Secondo il gip questo modus operandi, che Valea ha continuato ad adottare nonostante le segnalazioni e le richieste di chiarimenti ricevute, in ragione dell’ampio arco temporale nel quale si è manifestato e del numero di episodi sin qui venuti alla luce, non appare ascrivibile ad un momento isolato di crisi personale o professionale, ma sintomatico di un atteggiamento di sostanziale infedeltà alla funzione pubblica, esercitata secondo un’impostazione personalistica ed accentrata ed in violazione delle disposizioni normative che prevedono la collegialità quale momento di discussione e confronto proprio in ragione della particolare delicatezza di talune decisioni, nel caso di specie emesse in sede di impugnazione di provvedimenti cautelati o in tema di misure di prevenzione. 

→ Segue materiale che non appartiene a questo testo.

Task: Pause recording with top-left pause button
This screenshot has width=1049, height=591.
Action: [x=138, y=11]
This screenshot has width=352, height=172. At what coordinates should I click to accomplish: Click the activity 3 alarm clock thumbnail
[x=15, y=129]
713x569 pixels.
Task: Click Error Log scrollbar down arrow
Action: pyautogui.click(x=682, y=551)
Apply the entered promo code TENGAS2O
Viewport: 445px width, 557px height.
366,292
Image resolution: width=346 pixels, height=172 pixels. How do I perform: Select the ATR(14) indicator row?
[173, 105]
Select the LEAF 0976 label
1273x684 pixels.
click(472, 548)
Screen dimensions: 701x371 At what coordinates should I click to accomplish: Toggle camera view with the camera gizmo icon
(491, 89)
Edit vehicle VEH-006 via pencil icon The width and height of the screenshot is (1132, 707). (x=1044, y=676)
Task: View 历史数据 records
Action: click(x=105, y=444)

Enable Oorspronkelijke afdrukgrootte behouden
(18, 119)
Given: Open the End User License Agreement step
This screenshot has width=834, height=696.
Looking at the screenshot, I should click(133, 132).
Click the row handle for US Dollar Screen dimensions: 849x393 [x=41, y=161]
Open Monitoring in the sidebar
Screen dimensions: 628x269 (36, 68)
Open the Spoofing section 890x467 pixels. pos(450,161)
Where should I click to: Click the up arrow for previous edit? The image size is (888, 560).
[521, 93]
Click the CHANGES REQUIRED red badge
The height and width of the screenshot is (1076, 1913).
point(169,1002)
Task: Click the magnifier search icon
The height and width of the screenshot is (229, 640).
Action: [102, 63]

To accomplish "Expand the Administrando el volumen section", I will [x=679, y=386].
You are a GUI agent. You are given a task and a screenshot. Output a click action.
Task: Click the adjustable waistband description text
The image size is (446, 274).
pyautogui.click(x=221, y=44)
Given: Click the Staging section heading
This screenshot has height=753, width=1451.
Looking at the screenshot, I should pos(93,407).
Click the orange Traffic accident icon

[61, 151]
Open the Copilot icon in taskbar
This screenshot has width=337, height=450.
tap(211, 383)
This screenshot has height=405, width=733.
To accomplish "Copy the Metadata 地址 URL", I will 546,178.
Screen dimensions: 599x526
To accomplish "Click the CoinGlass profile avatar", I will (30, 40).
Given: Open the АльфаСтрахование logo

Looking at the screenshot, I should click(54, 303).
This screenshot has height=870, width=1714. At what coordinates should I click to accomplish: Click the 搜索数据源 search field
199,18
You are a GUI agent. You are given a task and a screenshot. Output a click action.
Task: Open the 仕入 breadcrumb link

La recente segnalazione relativa al procedimento di prevenzione a carico di Antonio Saraco, secondo il gip, dimostra che neanche le sollecitazioni dei componenti del collegio allo svolgimento delle camere di consiglio e le segnalazioni relative ad una più trasparente organizzazione nella distribuzione degli affari da parte del presidente del Tribunale lo abbiano dissuaso dal perseverare nelle condotte contestate. 

Per questo il gip, nel decidere la misura interdittiva (la procura aveva chiesto il divieto di dimora in Calabria e in Lombardia), attribuisce a Valea condotte sintomatiche di un approccio infedele alla funzione pubblica esercitata. 

Gli sviluppi dell’indagine serviranno a comprendere se e come le accuse contestate a Valea (che aveva avanzato domanda di pensionamento a partire dal prossimo 31 dicembre) si inseriscano nel quadro più complessivo che la Procura di Salerno ha delineato all’interno degli uffici giudiziari catanzaresi.